▶ Task statement:
From the TLS hardware offload page below, reproduce word for word the part starting with "DPCP is an open" and going on through "encryption SW fallback.".
### Text passage
Advanced Features
DPCP provides a unified, flexible interface for programming NVIDIA NICs. DPCP is a prerequisite for enabling XLIO features such as LRO offload, Striding-RQ and TLS HW offload.
XLIO, which comes as part of DOCA-Host, uses DPCP. Please check the Important Notes under Changes and New Features for the minimal DPCP version required.
DPCP is an open source project - see its repository here.
TLS HW offload feature accelerates TLS encryption/decryption.
Prerequisites
Please refer to System Requirements
The card must be crypto enabled based on supported cards
Linux distribution with kTLS support
To use LIBXLIO with TLS 1.3 hardware offload, your OS must support kTLS 1.3.
Application or TLS library with kTLS support
OpenSSL
OpenSSL library for symmetric encryption SW fallback.
XLIO TLS1.2/1.3 Tx offload requires OpenSSL ≥ 3.0.0
XLIO TLS1.2 Rx offload requires OpenSSL ≥ 3.0.2
XLIO TLS1.3 Rx offload requires OpenSSL ≥ 3.2.0
Set
enable-ktls
in the configuration when building OpenSSL.
Usage
Enable kTLS in your application the same way you would when relying on kernel TLS support.
XLIO offloads Linux kTLS API. Refer to Linux documentation for description of the kTLS API: https://www.kernel.org/doc/html/latest/networking/tls.html.
TLS HW offload can be provided to application implicitly by a TLS library with kTLS support such as OpenSSL.
XLIO provides its own configuration parameters to control kTLS offload: XLIO_UTLS_TX (enabled by default) and XLIO_UTLS_RX (disabled by default).
Ensure to enable XLIO_UTLS_RX if you need KTLS on RX as well.
Note: If TLS HW offload cannot be provided setsockopt() syscall returns an error with errno=ENOPROTOOPT.
Monitoring
TLS HW offload feature adds new statistics counters. Their presence indicate that offload is configured and works. xlio_stats tool with option -v3 shows TLS statistics for TCP sockets and Rings:
======================================================
Fd=[59
]
- TCP, Non-blocked
- Local Address = [14.212
.1.34
:443
]
- Foreign Address = [14.212
.1.57
:49072
]
Tx Offload: 18511
/ 39409
/ 0
/ 0
[kilobytes/packets/eagains/errors]
Rx Offload: 1045354
/ 2210387
/ 0
/ 1
[kilobytes/packets/eagains/errors]
Rx byte
: cur 0
/ max 313
/ dropped 0
/ limit 0
Rx pkt : cur 0
/ max 1
/ dropped 0
TLS Offload: version 0303
/ cipher 51
/ TX On / RX On
TLS Tx Offload: 17394
/ 39407
[kilobytes/records]
TLS Rx Offload: 982755
/ 2210381
/ 28
/ 0
[kilobytes/records/encrypted/mixed]
TLS Rx Resyncs: 1
[total]
======================================================
RING_ETH=[0
]
Tx Offload: 18519
/ 39559
[kilobytes/packets]
Rx Offload: 5080
/ 39419
[kilobytes/packets]
TLS TX Context Setups: 1
TLS RX Context Setups: 1
Interrupts: 39324
/ 38656
[requests/received]
Moderation: 1024
/ 1024
[frames/usec period]
======================================================
Description of the statistics counters:
TLS Offload (version) - 0303 for TLS1.2 and 0304 for TLS1.3.
######
### Given information
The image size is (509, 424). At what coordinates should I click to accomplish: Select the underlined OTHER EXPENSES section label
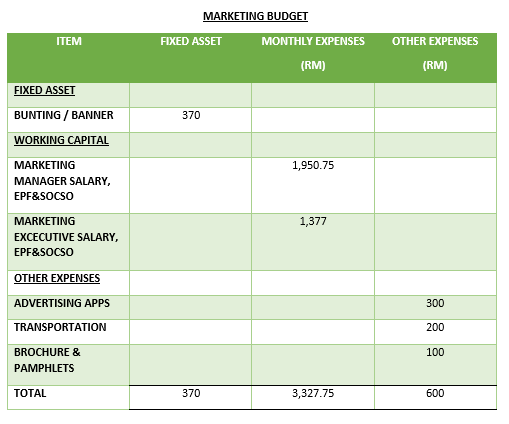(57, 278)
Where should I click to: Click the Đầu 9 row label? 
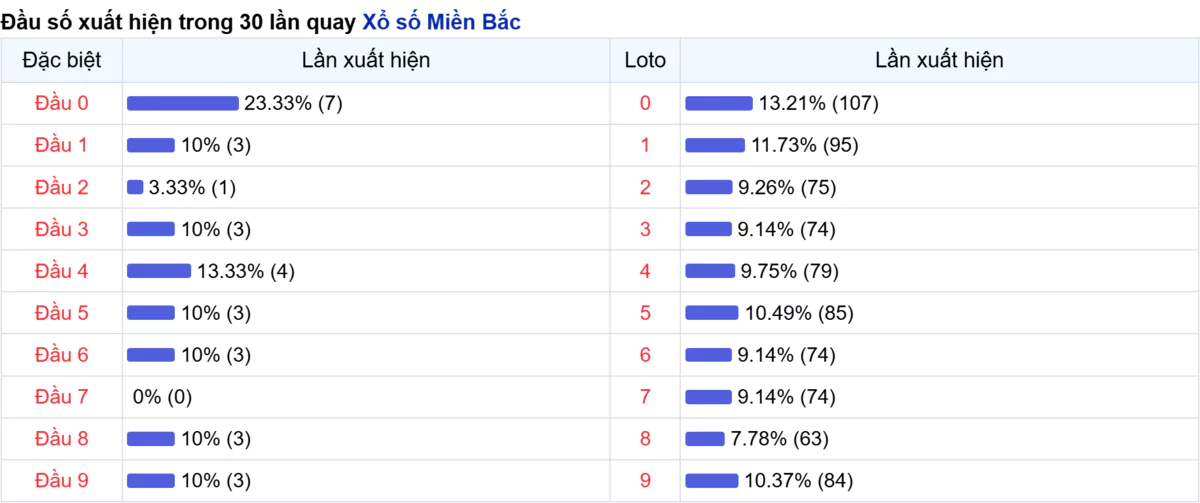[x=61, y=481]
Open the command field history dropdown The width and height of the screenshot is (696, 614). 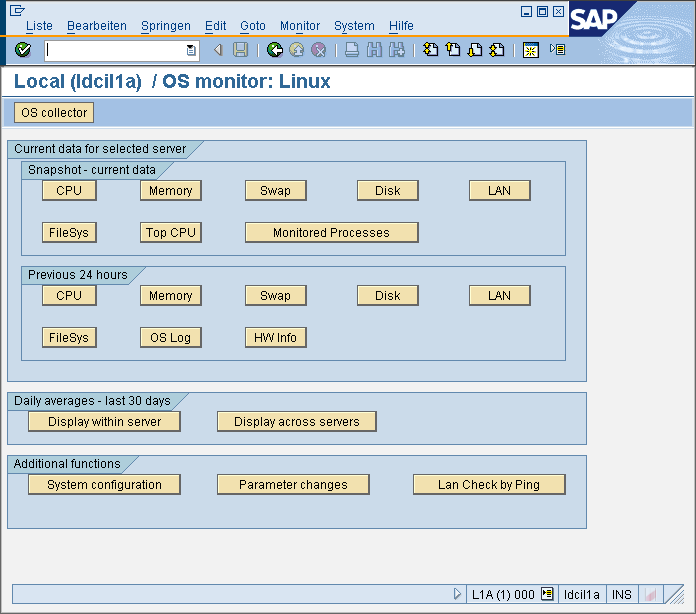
######
▶ Exercise response:
DPCP is an open source project - see its repository here.
TLS HW offload feature accelerates TLS encryption/decryption.
Prerequisites
Please refer to System Requirements
The card must be crypto enabled based on supported cards
Linux distribution with kTLS support
To use LIBXLIO with TLS 1.3 hardware offload, your OS must support kTLS 1.3.
Application or TLS library with kTLS support
OpenSSL
OpenSSL library for symmetric encryption SW fallback.